On that later point, does the right hon. Gentleman mean that he has in mind, as Minister, that he will permit these full-time people to take some nominal job outside the membership of the Board, which will not take up any significant time and for which they will not receive any appreciable payment; or does he mean, as we suspected he did mean the other day—and we should like it cleared up—that they are able to take responsible jobs? For example, would Sir Archibald Forbes be allowed to con- tinue his directorship of Spillers, and would the other gentlemen be able to continue directorships of companies outside the steel industry while serving on the Board?

Mr. Sandys

Let us all be quite clear that I would not consider appointing anybody a whole-time member of this important body unless I was quite sure that they would make their duties on the Board a first call on their time and that in no circumstances whatsoever would any outside appointment interfere with or in any way encroach upon the time that was necessary for them to discharge adequately their duties on the Board. In deciding what, if any, additional appointments it would be appropriate for a whole-time member to retain, I can assure the right hon. Gentleman that I shall, as far as possible, be closely guided by the precedents provided by himself and his predecessor Lord Wilmot in appointing the Iron and Steel Corporation.

Mr. Strauss

There is a difference here. The Iron and Steel Corporation, as the right hon. Gentleman has often pointed out, is nothing like this Iron and Steel Board. If he will follow the precedents that were set by my colleagues and myself in appointing other nationalisation bodies, we shall have no complaint whatsoever. If he means he is going to do that, I am satisfied. But if he is going wider and intends to allow these people to take responsible directorships of private companies outside, we say that he is wrong. May we be satisfied on that point?

Mr. Sandys

The important thing is that they should take on nothing whatsoever which is going to encroach upon the time they need to carry out their duties as whole-time members of the Board. On that I can give the right hon. Gentleman an absolute, complete and unqualified assurance.

Mr. Robson Brown

The Minister is to be congratulated on his success in recruiting such a comprehensive group of distinguished and informed industrialists, and particularly two trade unionists, to this Board. We believe that this will be a strong and well informed Board, and we wish it well.

Mr.

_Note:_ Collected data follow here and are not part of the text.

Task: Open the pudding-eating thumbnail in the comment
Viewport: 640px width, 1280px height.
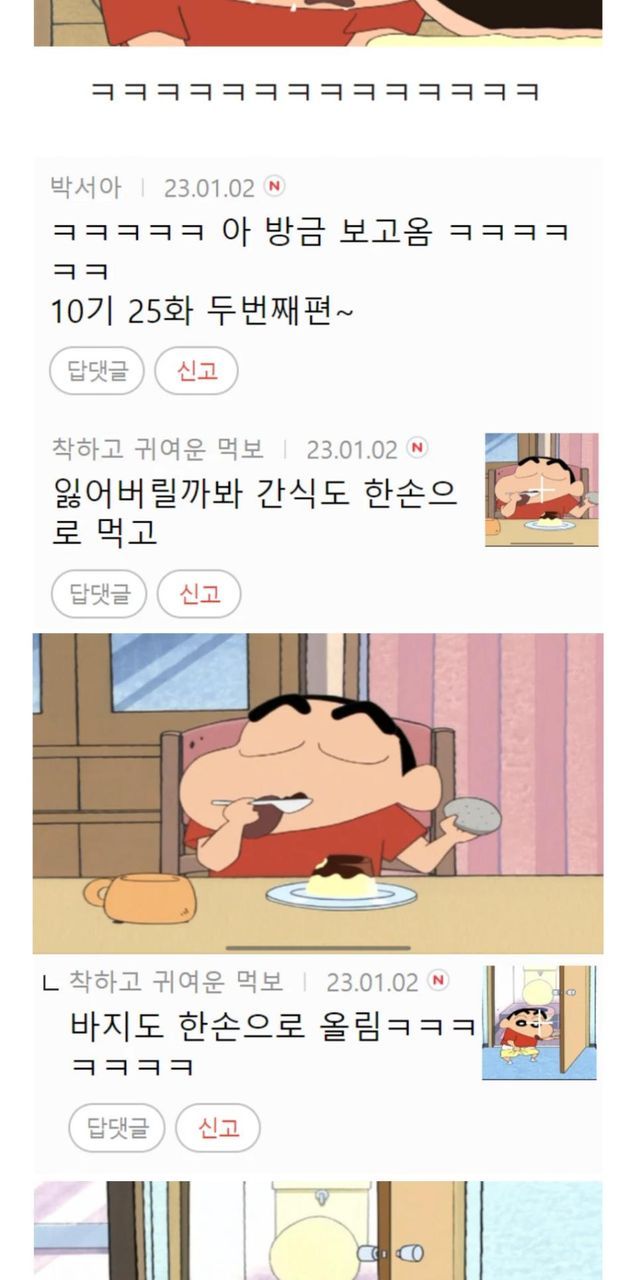Action: 542,490
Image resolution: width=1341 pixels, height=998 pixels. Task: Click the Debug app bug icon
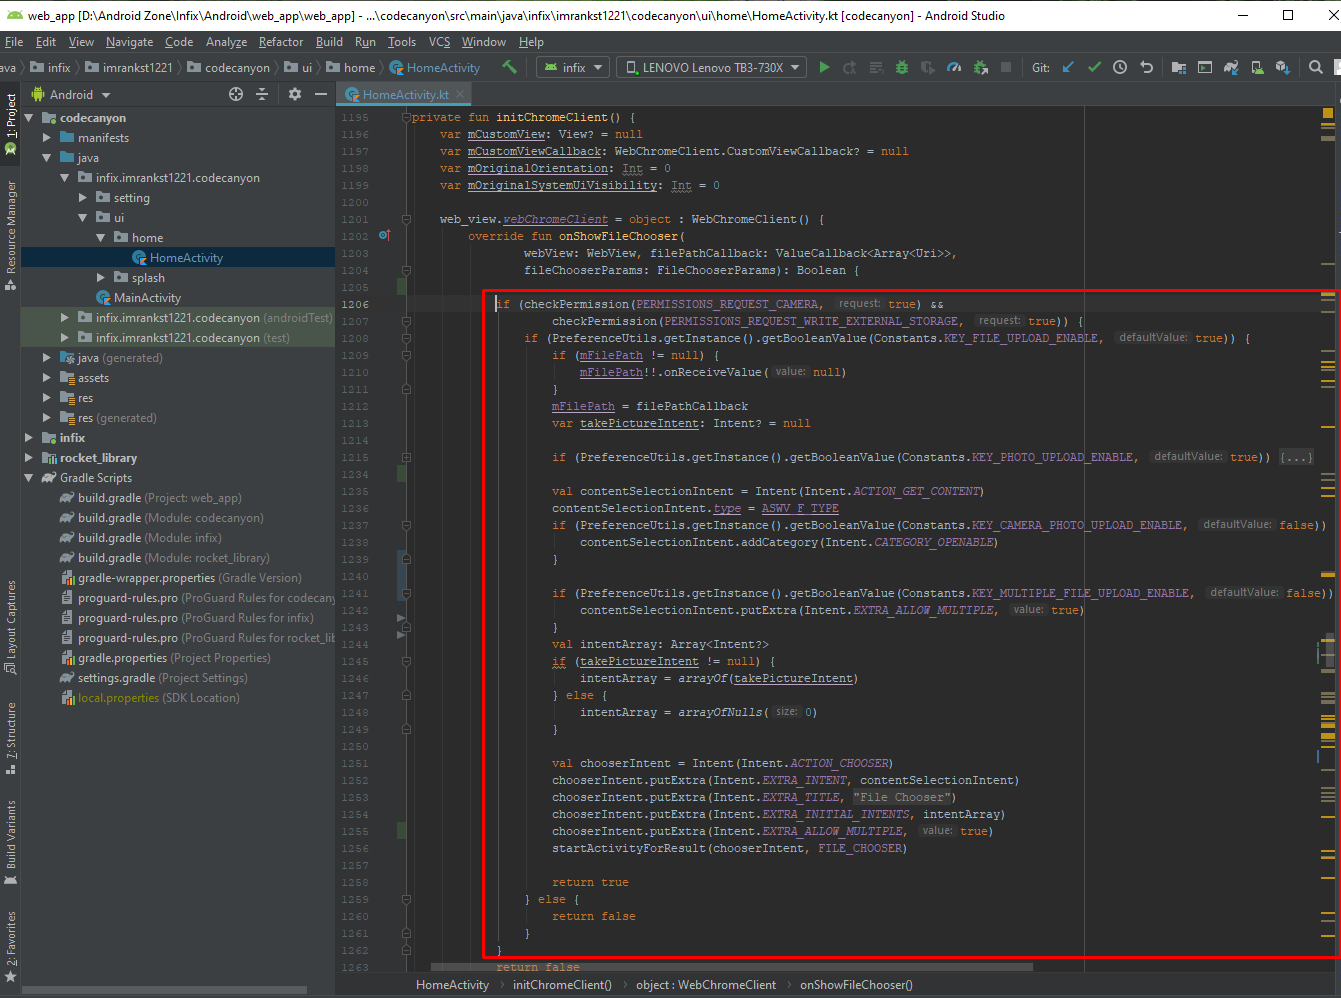(902, 67)

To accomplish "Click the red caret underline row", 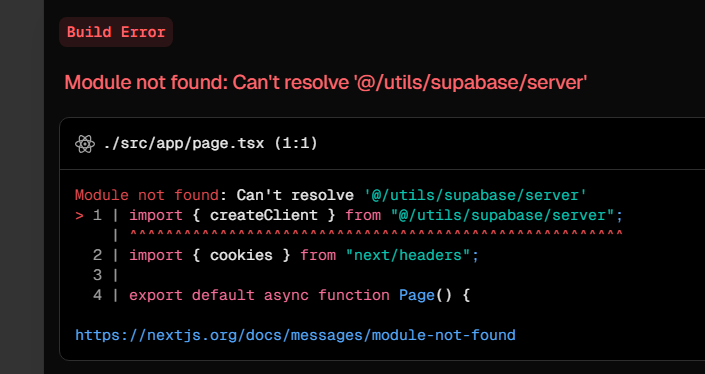I will 376,234.

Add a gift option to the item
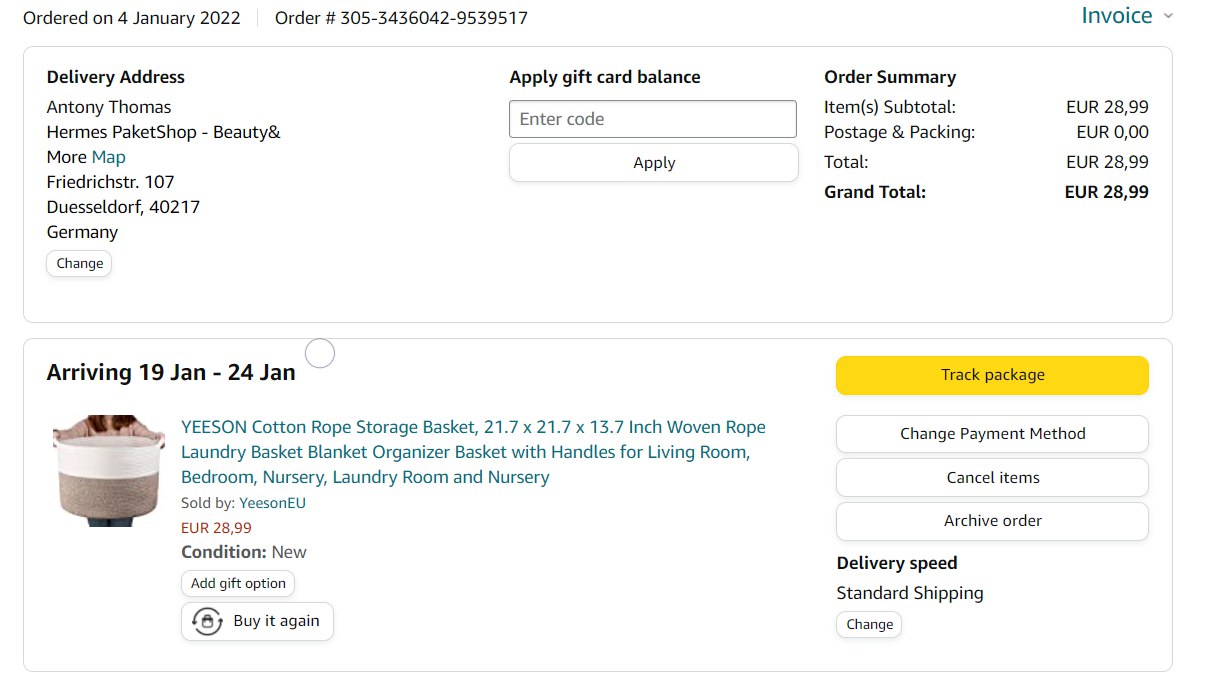coord(238,584)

Holt

May I also congratulate the Minister on getting this extremely strong Board together? While observing that a number of these gentlemen represent worker and employer interests, may I ask whether the right hon. Gentleman has impressed upon them the over-riding necessity, if this is to be a success, of safeguarding the interests of the consumer?

Mr. Sandys

If the hon. Gentleman will look at the list he will see that there are quite a number of members who have been selected precisely because they do represent consumer interests. In fact, I have appointed to the Board a larger proportion of consumer representatives than was asked for by the Consumers' Council set up by the right hon. Member for Vaux-hall (Mr. G. R. Strauss) under the 1949 Act.

Mr. Beswick

Will the right hon. Gentleman give the salaries of the full-time members? In addition, can he say whether there is any question of a retiring age applying to these gentlemen?

Mr. Sandys

Under Section 2 of the Act I am required to lay before each House of Parliament a statement of the remuneration and allowances of each member of the Board. This I shall do without delay. If hon. Members wish me to inform them now, the salaries are as follows: Chairman £7,500, whole-time members £5,000, part-time members £1,000.

Several Hon. Members


Mr. Speaker

Order. We really must pass on to the business.